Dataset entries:
□ □ □ □
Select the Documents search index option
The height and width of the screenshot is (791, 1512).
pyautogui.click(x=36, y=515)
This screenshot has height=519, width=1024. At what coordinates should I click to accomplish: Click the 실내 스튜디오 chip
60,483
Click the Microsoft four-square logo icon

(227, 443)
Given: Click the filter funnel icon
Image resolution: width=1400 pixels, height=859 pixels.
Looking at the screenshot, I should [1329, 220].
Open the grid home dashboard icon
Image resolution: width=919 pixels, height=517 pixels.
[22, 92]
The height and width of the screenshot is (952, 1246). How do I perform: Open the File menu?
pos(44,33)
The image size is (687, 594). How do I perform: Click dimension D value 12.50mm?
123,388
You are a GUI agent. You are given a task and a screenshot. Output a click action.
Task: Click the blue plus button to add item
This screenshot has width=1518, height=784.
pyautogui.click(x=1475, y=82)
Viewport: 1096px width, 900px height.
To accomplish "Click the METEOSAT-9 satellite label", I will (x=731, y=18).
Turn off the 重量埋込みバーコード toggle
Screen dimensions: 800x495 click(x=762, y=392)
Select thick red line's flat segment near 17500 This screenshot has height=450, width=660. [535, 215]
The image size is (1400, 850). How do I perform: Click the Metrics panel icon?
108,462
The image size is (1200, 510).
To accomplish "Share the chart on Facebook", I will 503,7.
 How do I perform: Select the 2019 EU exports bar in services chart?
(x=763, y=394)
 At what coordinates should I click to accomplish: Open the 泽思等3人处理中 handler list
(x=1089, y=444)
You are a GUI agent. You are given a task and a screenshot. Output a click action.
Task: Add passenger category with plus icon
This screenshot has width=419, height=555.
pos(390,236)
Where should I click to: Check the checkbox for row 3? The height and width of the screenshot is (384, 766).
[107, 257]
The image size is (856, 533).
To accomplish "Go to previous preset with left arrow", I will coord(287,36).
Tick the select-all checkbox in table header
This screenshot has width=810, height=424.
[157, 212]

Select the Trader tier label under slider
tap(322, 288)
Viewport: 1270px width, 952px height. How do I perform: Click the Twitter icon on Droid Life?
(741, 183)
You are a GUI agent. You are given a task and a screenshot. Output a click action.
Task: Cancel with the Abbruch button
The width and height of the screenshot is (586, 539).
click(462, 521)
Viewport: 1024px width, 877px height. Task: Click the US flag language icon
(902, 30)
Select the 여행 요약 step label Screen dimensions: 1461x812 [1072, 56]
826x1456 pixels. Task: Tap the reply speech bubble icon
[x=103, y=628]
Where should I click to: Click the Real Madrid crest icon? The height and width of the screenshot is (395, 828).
□ □ □ □
## To do
Each line above should be reproduced exactly, with nothing omitted.

## Your response
Select the Documents search index option
The height and width of the screenshot is (791, 1512).
pyautogui.click(x=36, y=515)
This screenshot has height=519, width=1024. At what coordinates should I click to accomplish: Click the 실내 스튜디오 chip
60,483
Click the Microsoft four-square logo icon

(227, 443)
Given: Click the filter funnel icon
Image resolution: width=1400 pixels, height=859 pixels.
Looking at the screenshot, I should [1329, 220].
Open the grid home dashboard icon
Image resolution: width=919 pixels, height=517 pixels.
[22, 92]
The height and width of the screenshot is (952, 1246). How do I perform: Open the File menu?
pos(44,33)
The image size is (687, 594). How do I perform: Click dimension D value 12.50mm?
123,388
You are a GUI agent. You are given a task and a screenshot. Output a click action.
Task: Click the blue plus button to add item
This screenshot has width=1518, height=784.
pyautogui.click(x=1475, y=82)
Viewport: 1096px width, 900px height.
To accomplish "Click the METEOSAT-9 satellite label", I will (x=731, y=18).
Turn off the 重量埋込みバーコード toggle
Screen dimensions: 800x495 click(x=762, y=392)
Select thick red line's flat segment near 17500 This screenshot has height=450, width=660. [535, 215]
The image size is (1400, 850). How do I perform: Click the Metrics panel icon?
108,462
The image size is (1200, 510).
To accomplish "Share the chart on Facebook", I will 503,7.
 How do I perform: Select the 2019 EU exports bar in services chart?
(x=763, y=394)
 At what coordinates should I click to accomplish: Open the 泽思等3人处理中 handler list
(x=1089, y=444)
You are a GUI agent. You are given a task and a screenshot. Output a click action.
Task: Add passenger category with plus icon
This screenshot has width=419, height=555.
pos(390,236)
Where should I click to: Check the checkbox for row 3? The height and width of the screenshot is (384, 766).
[107, 257]
The image size is (856, 533).
To accomplish "Go to previous preset with left arrow", I will coord(287,36).
Tick the select-all checkbox in table header
This screenshot has width=810, height=424.
[157, 212]

Select the Trader tier label under slider
tap(322, 288)
Viewport: 1270px width, 952px height. How do I perform: Click the Twitter icon on Droid Life?
(741, 183)
You are a GUI agent. You are given a task and a screenshot. Output a click action.
Task: Cancel with the Abbruch button
The width and height of the screenshot is (586, 539).
click(462, 521)
Viewport: 1024px width, 877px height. Task: Click the US flag language icon
(902, 30)
Select the 여행 요약 step label Screen dimensions: 1461x812 [1072, 56]
826x1456 pixels. Task: Tap the reply speech bubble icon
[x=103, y=628]
Where should I click to: Click the Real Madrid crest icon? The height and width of the screenshot is (395, 828).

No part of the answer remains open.